Retype the entries below word for word, starting at the line that contains "783x588 pixels. How" and ending at the line that contains "click(51, 253)".

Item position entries
• • • •
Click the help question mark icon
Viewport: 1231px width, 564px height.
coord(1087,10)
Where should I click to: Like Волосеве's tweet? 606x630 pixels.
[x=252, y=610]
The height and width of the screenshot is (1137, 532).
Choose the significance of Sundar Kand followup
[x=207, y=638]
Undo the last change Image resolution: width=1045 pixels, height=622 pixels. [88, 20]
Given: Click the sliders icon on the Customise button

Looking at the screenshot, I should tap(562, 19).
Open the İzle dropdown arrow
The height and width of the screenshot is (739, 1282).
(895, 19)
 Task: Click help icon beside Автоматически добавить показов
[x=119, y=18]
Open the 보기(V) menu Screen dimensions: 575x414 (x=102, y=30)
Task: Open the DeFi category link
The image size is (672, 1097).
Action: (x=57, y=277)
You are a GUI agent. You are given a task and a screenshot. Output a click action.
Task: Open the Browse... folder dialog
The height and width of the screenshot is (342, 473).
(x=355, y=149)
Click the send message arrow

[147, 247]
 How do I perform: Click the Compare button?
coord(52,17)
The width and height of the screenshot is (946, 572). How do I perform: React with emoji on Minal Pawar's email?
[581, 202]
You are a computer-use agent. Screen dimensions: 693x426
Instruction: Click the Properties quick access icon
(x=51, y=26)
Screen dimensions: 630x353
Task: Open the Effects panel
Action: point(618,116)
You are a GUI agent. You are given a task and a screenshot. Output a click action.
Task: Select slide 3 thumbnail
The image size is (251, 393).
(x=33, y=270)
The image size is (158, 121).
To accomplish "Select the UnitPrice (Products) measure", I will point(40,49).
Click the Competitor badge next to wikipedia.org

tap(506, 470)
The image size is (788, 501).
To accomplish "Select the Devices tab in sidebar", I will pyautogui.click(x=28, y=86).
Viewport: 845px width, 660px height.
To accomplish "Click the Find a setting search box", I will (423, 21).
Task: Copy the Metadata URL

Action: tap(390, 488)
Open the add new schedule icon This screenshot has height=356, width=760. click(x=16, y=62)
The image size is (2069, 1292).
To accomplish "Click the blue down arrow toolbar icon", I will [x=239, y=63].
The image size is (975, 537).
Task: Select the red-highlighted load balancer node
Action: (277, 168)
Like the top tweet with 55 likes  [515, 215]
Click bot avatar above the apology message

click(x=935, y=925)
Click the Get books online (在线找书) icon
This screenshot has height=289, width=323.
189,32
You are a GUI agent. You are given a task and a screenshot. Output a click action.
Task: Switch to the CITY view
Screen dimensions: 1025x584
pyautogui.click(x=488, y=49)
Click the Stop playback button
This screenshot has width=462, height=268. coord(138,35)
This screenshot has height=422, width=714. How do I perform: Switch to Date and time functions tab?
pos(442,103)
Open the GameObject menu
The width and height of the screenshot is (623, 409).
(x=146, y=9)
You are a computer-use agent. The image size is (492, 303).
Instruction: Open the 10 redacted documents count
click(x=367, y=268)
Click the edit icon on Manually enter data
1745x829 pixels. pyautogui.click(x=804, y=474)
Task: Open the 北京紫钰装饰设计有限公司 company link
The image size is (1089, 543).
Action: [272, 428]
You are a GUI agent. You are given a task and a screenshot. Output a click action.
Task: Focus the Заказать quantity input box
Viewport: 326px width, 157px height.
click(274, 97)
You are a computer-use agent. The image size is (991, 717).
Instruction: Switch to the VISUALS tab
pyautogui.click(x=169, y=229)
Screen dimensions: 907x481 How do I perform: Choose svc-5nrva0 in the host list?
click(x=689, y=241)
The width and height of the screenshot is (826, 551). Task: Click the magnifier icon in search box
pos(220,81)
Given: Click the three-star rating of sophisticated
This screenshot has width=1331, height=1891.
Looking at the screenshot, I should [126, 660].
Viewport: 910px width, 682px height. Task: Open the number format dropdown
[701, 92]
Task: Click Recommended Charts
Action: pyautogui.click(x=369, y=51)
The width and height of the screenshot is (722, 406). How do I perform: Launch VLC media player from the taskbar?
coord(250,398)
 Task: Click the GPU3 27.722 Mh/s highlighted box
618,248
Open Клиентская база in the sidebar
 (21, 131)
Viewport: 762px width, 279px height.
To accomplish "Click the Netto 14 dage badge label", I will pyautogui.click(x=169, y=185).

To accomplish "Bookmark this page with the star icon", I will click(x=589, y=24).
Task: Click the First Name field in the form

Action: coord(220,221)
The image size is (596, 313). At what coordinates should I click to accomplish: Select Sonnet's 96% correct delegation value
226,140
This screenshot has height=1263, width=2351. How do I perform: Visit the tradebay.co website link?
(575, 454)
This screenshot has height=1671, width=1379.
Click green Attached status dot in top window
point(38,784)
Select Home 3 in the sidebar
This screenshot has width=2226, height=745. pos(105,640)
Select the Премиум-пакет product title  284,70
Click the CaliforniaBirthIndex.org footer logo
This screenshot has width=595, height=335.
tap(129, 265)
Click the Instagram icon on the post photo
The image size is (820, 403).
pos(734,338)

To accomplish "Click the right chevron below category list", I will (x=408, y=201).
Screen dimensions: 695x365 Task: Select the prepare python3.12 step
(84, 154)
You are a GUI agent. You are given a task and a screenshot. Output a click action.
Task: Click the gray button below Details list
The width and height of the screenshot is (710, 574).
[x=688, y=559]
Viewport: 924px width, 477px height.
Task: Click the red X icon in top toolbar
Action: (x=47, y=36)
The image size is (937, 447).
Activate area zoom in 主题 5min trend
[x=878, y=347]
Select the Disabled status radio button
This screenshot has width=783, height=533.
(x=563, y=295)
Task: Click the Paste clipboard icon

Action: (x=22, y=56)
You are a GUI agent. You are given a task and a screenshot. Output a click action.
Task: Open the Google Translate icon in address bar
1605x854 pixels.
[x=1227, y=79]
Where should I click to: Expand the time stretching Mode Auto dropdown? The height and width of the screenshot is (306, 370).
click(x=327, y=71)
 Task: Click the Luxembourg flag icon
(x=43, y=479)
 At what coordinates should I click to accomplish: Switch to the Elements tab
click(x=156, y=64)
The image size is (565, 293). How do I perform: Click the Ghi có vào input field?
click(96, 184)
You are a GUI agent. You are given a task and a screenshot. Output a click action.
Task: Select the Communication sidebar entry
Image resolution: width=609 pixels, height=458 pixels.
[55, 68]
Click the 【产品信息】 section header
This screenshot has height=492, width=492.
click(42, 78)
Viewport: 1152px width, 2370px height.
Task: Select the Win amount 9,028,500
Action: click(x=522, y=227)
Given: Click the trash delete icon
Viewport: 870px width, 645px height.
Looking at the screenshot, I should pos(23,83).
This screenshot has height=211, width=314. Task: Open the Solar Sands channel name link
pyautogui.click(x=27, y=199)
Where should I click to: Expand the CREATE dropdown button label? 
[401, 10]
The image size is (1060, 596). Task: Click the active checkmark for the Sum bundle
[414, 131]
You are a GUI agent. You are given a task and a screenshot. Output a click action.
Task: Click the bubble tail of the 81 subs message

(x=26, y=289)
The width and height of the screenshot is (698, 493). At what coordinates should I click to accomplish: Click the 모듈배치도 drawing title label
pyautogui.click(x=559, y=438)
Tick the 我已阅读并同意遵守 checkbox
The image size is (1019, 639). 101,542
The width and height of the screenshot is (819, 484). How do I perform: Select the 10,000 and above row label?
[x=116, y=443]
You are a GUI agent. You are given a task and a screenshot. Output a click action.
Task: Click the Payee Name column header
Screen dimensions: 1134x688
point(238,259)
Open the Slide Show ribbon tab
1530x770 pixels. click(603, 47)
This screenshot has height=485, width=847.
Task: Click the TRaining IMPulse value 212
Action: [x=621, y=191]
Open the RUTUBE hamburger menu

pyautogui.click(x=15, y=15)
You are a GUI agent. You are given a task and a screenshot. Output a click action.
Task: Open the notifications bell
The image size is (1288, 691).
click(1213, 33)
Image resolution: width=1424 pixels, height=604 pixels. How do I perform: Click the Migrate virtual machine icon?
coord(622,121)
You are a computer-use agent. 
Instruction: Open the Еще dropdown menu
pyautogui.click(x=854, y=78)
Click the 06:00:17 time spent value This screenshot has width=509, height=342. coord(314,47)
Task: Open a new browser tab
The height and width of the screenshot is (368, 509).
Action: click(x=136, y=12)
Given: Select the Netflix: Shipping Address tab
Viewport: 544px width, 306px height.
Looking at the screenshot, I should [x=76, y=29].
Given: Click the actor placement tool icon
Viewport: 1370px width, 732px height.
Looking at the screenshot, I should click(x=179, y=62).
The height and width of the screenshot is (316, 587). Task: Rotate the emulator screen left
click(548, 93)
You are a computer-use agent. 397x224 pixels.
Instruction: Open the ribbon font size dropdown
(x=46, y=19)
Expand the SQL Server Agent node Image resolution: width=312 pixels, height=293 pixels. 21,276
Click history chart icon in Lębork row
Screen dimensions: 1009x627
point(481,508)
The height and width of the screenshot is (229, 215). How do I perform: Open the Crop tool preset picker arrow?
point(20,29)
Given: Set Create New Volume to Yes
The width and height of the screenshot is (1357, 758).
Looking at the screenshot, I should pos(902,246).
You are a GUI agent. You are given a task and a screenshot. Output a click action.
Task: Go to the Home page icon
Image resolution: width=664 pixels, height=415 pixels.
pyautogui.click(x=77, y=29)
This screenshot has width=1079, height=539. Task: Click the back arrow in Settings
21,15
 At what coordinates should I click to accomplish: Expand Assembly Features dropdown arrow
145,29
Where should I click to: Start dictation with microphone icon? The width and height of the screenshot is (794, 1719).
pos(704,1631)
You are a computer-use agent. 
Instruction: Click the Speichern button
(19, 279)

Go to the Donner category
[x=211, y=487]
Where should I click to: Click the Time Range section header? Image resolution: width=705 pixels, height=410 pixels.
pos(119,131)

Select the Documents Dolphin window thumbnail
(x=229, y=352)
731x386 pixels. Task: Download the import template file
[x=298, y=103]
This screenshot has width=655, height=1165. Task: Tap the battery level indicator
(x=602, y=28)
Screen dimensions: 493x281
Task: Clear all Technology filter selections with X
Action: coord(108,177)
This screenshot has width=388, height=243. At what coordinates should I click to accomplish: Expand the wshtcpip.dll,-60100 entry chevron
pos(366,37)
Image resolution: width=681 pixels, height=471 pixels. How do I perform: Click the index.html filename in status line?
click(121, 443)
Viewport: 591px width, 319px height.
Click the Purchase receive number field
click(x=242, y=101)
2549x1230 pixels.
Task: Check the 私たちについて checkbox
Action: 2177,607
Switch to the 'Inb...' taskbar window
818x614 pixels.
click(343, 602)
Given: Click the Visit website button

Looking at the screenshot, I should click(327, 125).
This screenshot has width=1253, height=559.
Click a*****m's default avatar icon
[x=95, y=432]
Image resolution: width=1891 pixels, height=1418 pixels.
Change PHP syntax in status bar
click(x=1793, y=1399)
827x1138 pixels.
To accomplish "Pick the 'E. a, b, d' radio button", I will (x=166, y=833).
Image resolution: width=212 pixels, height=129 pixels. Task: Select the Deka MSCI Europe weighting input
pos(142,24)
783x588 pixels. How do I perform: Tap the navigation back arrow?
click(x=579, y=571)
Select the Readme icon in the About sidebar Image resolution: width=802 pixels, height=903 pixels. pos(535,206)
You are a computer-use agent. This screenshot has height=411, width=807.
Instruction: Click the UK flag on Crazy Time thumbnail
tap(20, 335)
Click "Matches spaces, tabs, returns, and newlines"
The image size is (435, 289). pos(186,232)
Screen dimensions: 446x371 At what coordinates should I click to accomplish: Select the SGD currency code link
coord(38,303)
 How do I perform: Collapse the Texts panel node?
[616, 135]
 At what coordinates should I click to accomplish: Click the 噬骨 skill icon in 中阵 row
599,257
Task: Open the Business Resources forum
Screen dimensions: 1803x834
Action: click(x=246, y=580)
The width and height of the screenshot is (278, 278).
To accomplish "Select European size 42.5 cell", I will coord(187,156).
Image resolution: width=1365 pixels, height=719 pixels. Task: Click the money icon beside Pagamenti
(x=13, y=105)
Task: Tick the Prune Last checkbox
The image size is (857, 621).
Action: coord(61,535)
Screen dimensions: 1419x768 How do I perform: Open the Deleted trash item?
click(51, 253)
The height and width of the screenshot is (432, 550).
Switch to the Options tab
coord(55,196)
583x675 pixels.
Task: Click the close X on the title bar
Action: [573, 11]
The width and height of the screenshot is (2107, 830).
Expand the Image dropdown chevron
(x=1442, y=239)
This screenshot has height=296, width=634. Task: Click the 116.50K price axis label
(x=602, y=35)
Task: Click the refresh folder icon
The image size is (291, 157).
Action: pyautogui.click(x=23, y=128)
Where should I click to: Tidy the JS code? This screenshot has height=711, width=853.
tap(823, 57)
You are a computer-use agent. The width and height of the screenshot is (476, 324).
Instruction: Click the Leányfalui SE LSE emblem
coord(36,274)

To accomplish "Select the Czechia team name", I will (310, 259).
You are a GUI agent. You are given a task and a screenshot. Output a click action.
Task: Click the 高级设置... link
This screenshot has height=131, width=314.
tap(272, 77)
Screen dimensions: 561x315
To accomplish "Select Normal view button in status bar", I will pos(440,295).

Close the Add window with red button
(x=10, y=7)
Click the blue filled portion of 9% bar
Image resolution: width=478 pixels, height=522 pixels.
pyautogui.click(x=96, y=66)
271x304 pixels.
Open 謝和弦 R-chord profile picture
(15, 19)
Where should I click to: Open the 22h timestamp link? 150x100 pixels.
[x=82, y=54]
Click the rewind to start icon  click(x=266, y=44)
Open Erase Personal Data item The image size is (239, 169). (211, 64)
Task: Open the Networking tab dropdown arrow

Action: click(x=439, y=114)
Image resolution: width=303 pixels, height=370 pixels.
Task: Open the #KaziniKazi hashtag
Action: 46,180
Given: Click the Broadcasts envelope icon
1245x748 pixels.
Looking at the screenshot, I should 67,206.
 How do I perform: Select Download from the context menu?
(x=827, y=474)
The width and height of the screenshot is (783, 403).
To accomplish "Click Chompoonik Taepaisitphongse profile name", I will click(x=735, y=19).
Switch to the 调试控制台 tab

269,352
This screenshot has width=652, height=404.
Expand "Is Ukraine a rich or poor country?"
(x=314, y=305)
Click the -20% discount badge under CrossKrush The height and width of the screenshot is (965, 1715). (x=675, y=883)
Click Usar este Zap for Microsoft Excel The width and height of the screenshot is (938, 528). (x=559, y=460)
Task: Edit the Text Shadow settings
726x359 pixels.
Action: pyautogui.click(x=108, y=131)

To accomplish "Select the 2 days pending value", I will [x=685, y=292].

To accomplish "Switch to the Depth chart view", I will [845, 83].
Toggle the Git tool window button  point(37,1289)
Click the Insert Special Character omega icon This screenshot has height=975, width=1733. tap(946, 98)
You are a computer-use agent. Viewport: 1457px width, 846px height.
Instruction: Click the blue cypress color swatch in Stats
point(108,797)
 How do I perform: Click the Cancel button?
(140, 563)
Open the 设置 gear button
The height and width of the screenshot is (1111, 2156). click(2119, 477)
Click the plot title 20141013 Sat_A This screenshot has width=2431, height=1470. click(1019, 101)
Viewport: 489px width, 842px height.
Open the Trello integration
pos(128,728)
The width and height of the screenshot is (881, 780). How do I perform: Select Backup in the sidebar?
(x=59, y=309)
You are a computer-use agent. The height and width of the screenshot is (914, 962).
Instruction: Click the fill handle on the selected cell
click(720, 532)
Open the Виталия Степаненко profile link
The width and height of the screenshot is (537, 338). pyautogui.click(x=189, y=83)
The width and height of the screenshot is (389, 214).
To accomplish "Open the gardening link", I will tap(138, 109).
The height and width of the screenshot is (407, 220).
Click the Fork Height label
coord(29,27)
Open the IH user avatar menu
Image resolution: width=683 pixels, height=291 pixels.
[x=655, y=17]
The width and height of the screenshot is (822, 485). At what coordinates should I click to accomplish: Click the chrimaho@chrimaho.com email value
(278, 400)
• • • •
▶ [OUTPUT OF THE EXERCISE]
783x588 pixels. How do I perform: Tap the navigation back arrow?
click(x=579, y=571)
Select the Readme icon in the About sidebar Image resolution: width=802 pixels, height=903 pixels. pos(535,206)
You are a computer-use agent. This screenshot has height=411, width=807.
Instruction: Click the UK flag on Crazy Time thumbnail
tap(20, 335)
Click "Matches spaces, tabs, returns, and newlines"
The image size is (435, 289). pos(186,232)
Screen dimensions: 446x371 At what coordinates should I click to accomplish: Select the SGD currency code link
coord(38,303)
 How do I perform: Collapse the Texts panel node?
[616, 135]
 At what coordinates should I click to accomplish: Click the 噬骨 skill icon in 中阵 row
599,257
Task: Open the Business Resources forum
Screen dimensions: 1803x834
Action: click(x=246, y=580)
The width and height of the screenshot is (278, 278).
To accomplish "Select European size 42.5 cell", I will coord(187,156).
Image resolution: width=1365 pixels, height=719 pixels. Task: Click the money icon beside Pagamenti
(x=13, y=105)
Task: Tick the Prune Last checkbox
The image size is (857, 621).
Action: coord(61,535)
Screen dimensions: 1419x768 How do I perform: Open the Deleted trash item?
click(51, 253)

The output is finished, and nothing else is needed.